Chapter 1 - Sodium and calcium channelopathies of sarcolemma: Periodic paralyses, paramyotonia congenita and potassium-aggravated myotonia

Abstract

Periodic paralyses (PP), paramyotonia congenital (PC), and potassium aggravated myotonia (PAM) are inherited muscle disorders caused by mutation in genes encoding voltage-gated sodium or calcium channels. This chapter provides an overview of clinical features, genetics, pathogenesis, diagnosis, and therapy of the sodium and calcium channelopathies of sarcolemma— i.e., PP (both HyperPP and HypoPP), PC, and PAM. Three sodium channel diseases, hyperkalemic periodic paralysis (HyperPP), PC, and PAM are caused by mutations in the α-subunit of the human skeletal muscle sodium channel, whereas in hypokalemic periodic paralysis (HypoPP) mutations in the α-subunit of the L-type human skeletal muscle calcium channel are found. HyperPP is transmitted as an autosomal dominant trait with complete penetrance.

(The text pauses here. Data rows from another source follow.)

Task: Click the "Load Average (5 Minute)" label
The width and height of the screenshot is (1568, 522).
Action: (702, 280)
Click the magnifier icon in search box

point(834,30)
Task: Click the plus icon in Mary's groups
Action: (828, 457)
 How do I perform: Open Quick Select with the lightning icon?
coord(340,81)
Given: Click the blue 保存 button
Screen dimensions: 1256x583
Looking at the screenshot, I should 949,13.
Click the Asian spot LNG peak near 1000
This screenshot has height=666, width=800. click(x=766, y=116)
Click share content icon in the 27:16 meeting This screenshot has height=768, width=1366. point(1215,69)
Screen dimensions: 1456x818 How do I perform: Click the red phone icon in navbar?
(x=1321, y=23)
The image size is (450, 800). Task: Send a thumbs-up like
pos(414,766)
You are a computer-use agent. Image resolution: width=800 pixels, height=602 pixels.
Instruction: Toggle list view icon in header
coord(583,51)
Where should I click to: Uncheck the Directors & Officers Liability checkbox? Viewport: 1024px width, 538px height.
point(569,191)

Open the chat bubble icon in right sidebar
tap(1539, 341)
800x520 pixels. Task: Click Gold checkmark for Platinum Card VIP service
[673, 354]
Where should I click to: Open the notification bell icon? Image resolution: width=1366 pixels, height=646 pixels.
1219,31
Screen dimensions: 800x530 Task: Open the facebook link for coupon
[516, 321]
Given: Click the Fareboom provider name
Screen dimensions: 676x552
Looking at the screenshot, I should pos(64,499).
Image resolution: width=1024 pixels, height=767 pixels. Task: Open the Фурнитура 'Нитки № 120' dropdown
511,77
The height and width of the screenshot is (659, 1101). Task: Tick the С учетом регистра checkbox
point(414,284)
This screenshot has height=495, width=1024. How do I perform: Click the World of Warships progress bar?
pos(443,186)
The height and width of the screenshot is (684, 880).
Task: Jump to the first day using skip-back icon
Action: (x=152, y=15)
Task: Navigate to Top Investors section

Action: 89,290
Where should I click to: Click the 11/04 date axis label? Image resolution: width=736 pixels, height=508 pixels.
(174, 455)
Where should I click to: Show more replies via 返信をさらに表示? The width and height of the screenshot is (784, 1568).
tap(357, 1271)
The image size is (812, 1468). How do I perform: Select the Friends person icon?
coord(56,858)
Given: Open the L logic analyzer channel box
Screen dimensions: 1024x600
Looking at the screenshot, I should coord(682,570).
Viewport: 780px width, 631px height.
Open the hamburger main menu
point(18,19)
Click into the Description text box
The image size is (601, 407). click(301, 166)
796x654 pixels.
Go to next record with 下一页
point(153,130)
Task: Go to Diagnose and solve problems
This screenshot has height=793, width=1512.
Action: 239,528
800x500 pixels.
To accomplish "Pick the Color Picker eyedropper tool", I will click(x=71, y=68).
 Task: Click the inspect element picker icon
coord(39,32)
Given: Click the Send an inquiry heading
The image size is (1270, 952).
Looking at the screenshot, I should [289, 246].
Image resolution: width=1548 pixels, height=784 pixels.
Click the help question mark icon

The clinical phenotype of HyperPP is transient episode of muscle weakness or paralysis, often provoked by rest after exercise or by ingestion of potassium-rich food. Potassium loading, cold environment, emotional stress, glucocorticoids, and pregnancy provoke or worsen the attacks. HypoPP is transmitted as an autosmal dominant trait with reduced penetrance in women. The clinical phenotype of HypoPp paralytic attacks is associated with decrease of serum potassium. The major symptoms of HypoPP are on average of longer duration than in HyperPP. The clinical phenotype of PAM is muscle stiffness induced or aggravated by depolarizing agents such as potassium, which is without weakness or cold-sensitivity. The following are the clinical features manifested in PC: paradoxical myotonia, defined as muscle stiffness increasing with continued activity; severe worsening of the myotonia by cold; and weakness after long exposure to cold. This condition is transmitted as a dominant trait with complete penetrance.